- Left fielder
- Born: September 24, 1931 West Allis, Wisconsin, U.S.
- Died: April 30, 2011 (aged 79) Mesquite, Nevada, U.S.
- Batted: RightThrew: Right

Professional debut
- MLB: April 23, 1960, for the Milwaukee Braves
- NPB: July 16, 1963, for the Kintetsu Buffaloes

Last appearance
- MLB: May 19, 1962, for the Milwaukee Braves
- NPB: 1967, for the Hanshin Tigers

MLB statistics
- Batting average: .190
- Runs batted in: 2
- Games played: 15
- Stats at Baseball Reference

Teams
- Milwaukee Braves (1960, 1962); Taiyo Whales (1963–1965); Kintetsu Buffaloes (1966); Hanshin Tigers (1967);

= Mike Krsnich =

American baseball player (1931–2011)

Michael Krsnich (né Krznić; September 24, 1931 – April 30, 2011) was an American left fielder in Major League Baseball who played for the Milwaukee Braves during the 1960 and 1962 seasons. Listed at , 190 lb., he batted and threw right-handed. His older brother, Rocky Krsnich, also played in the majors from 1949 to 1953.

Born in West Allis, Wisconsin, to a Montenegrin Serb father, Mike Krsnich was one of many baseball players whose career was interrupted during Korean War conflict.
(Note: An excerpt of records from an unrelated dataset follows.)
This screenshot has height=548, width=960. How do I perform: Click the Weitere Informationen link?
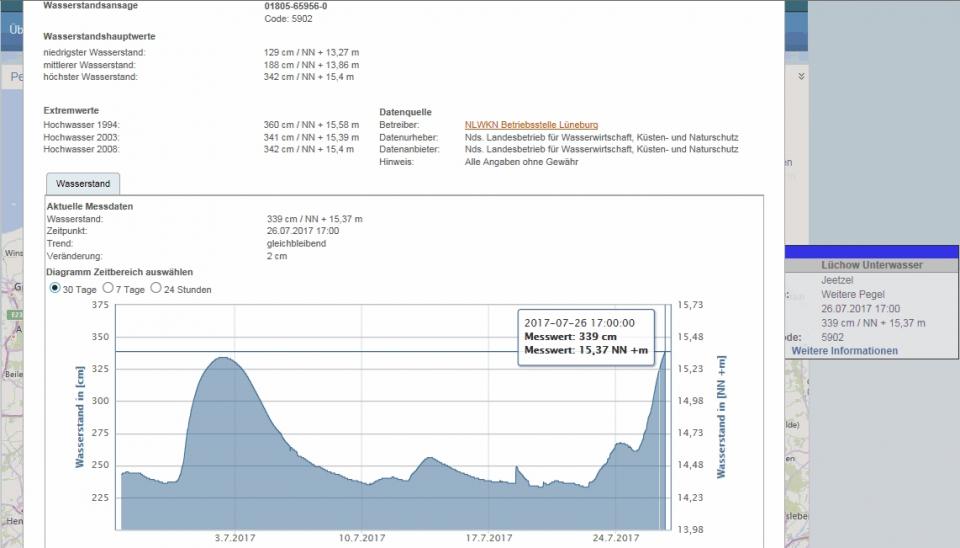844,351
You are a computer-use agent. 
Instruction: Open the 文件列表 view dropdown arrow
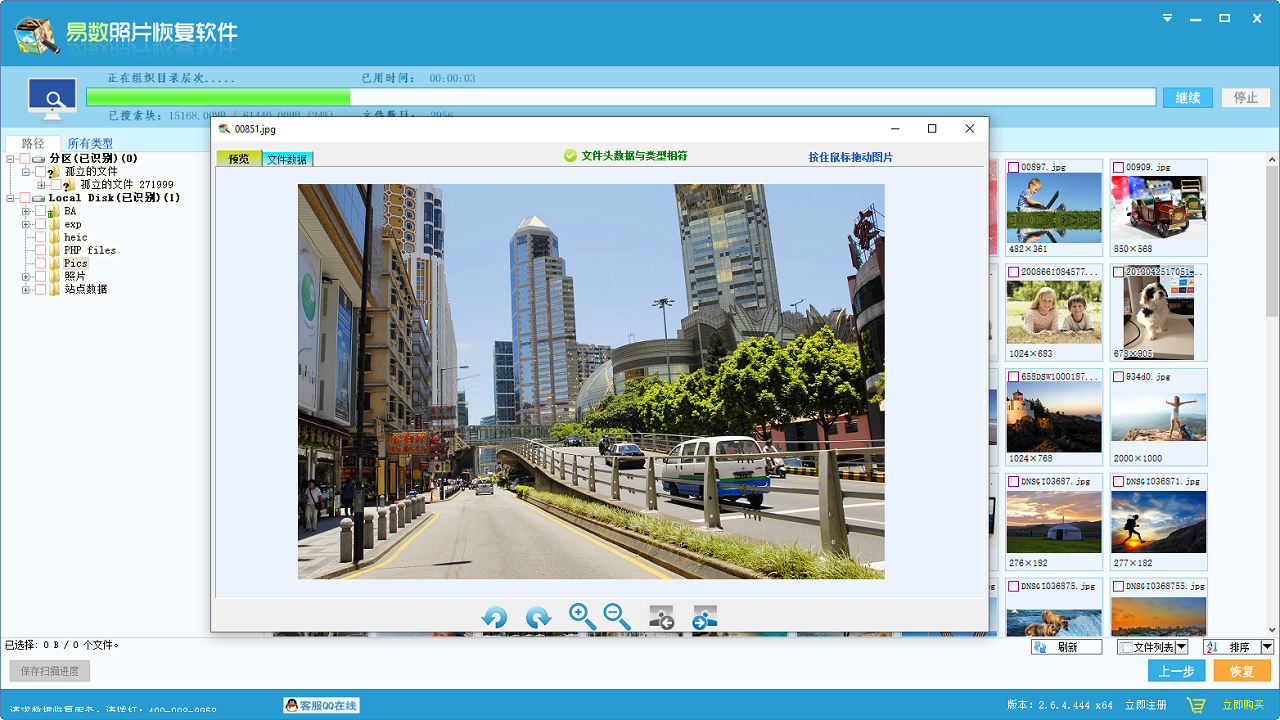coord(1181,647)

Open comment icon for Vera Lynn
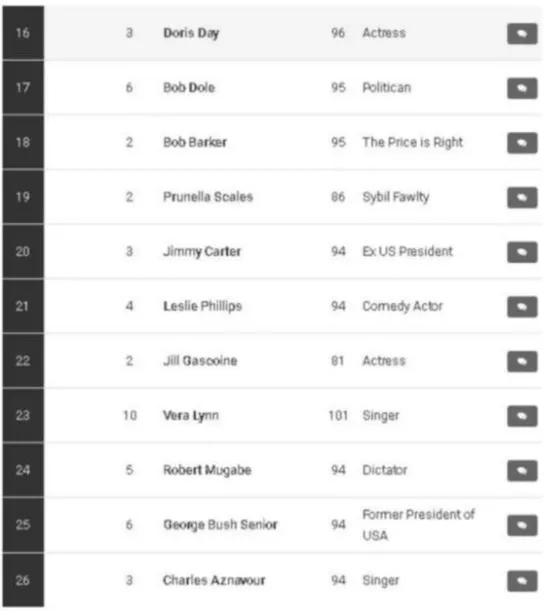tap(522, 416)
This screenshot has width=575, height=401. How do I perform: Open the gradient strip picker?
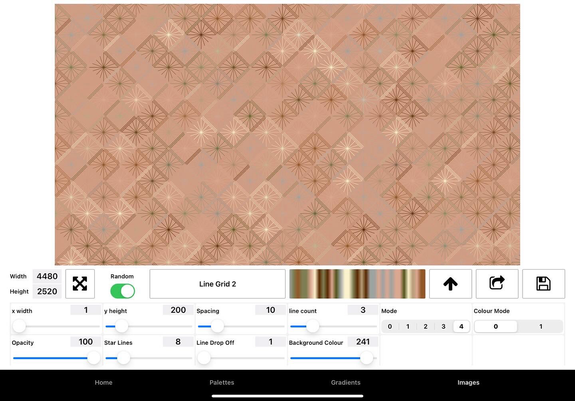click(357, 284)
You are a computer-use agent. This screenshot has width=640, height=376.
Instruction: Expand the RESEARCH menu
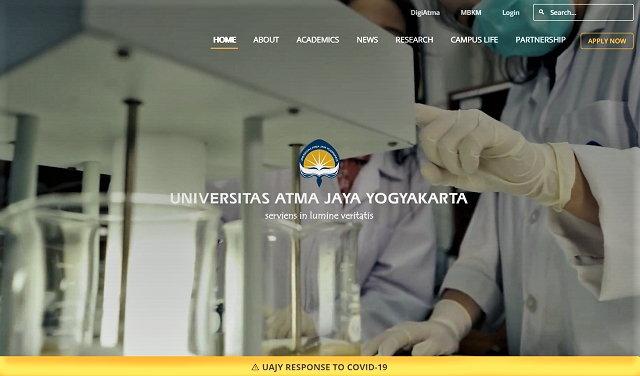(414, 40)
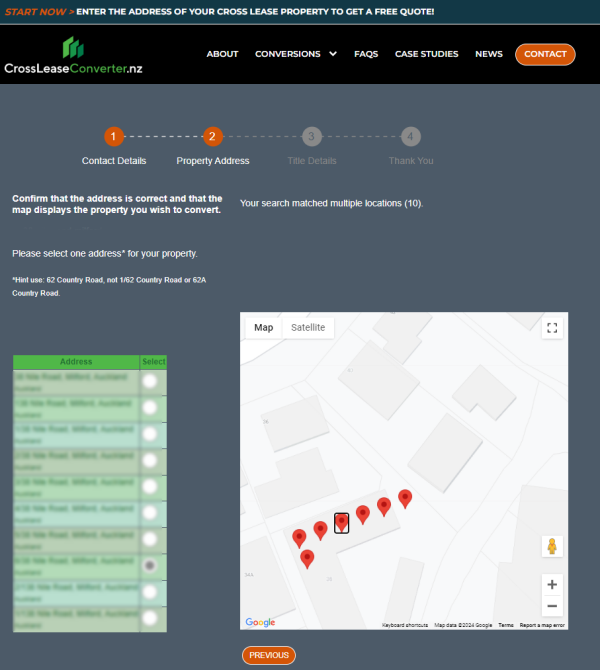Click the lowest red map marker
600x670 pixels.
(x=307, y=558)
He was the brother of Rocky Krsnich (1927–2019) and Nick Krsnich (b. 1928).

Krsnich played briefly for the Braves in part of two seasons. He had previously signed by the Philadelphia Phillies before landing in Milwaukee, playing mostly at outfield and as pinch-hitter in just 21 games.

Following his major league stint, Krsnich joined the Taiyo Whales of the Japanese Central League from 1963 to 1965. He slugged a .500 average in his first two years in Japan, belting 36 home runs in 1964 to finish second to the legendary Sadaharu Oh, who hit 55 homers.

Krsnich opened 1966 with the Osaka Kintetsu Buffaloes and joined the Hanshin Tigers for the last half of the 1967 season. In his five years in Japan, he hit a .265 average with a .326 on-base percentage and a slugging of .475. He also played 13 Minor league seasons between 1950 and 1969, batting .288 with 127 home runs in 1237 games.

Krsnich died in Mesquite, Nevada, at the age of 79.